Rendering processing means for executing rendering processing for each line of sight on the basis of ultrasonic volume data;
Smoothing processing means for performing a smoothing process for each line of sight of the plurality of lines of sight by applying an infinite impulse response filter to the data on each line of sight;
An image forming unit that forms an ultrasonic image based on a pixel value obtained for each line of sight of the plurality of lines of sight by the rendering process and the smoothing process;
Having
An ultrasonic image processing apparatus. The ultrasonic image processing apparatus according to claim 1,
The smoothing processing means initializes the data input at the start of the filter processing to an initial value corresponding to the minimum luminance in the filter processing of sequentially inputting the data arranged on each line of sight to the infinite impulse response filter.
An ultrasonic image processing apparatus.
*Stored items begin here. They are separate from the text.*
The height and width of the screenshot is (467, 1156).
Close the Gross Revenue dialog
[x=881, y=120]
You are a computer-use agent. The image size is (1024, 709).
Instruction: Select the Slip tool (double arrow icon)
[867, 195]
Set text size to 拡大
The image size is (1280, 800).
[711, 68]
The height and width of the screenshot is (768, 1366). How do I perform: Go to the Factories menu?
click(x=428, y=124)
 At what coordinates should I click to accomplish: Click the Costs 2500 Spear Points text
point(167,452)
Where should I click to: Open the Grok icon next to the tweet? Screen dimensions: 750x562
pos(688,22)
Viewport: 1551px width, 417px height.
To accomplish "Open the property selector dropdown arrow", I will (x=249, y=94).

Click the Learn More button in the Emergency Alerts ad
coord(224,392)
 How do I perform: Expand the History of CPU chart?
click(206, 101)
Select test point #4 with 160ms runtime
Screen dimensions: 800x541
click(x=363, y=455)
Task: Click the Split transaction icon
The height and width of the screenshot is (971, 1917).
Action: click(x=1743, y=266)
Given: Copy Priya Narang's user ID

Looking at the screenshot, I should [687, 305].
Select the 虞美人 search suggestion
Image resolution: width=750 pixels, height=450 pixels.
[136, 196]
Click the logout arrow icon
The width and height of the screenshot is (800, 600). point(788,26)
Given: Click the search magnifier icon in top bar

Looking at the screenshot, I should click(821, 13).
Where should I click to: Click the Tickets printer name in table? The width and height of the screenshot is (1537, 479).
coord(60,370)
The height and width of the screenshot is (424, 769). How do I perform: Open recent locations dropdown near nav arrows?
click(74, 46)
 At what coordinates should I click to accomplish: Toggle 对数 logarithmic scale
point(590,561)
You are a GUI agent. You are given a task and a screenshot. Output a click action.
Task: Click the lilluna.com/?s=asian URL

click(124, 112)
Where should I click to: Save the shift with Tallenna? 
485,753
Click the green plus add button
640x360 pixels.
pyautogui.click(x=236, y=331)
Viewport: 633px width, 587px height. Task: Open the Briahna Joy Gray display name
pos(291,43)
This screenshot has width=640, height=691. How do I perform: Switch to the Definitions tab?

The ultrasonic image processing apparatus according to claim 1 or 2,
The rendering processing means executes a rendering process using the data after the smoothing process and the opacity corresponding to the data after the smoothing process for each line of sight.
An ultrasonic image processing apparatus. The ultrasonic image processing apparatus according to claim 1 or 2,
The rendering processing means executes a rendering process for each line of sight using data before the smoothing process and opacity corresponding to the data after the smoothing process.
An ultrasonic image processing apparatus.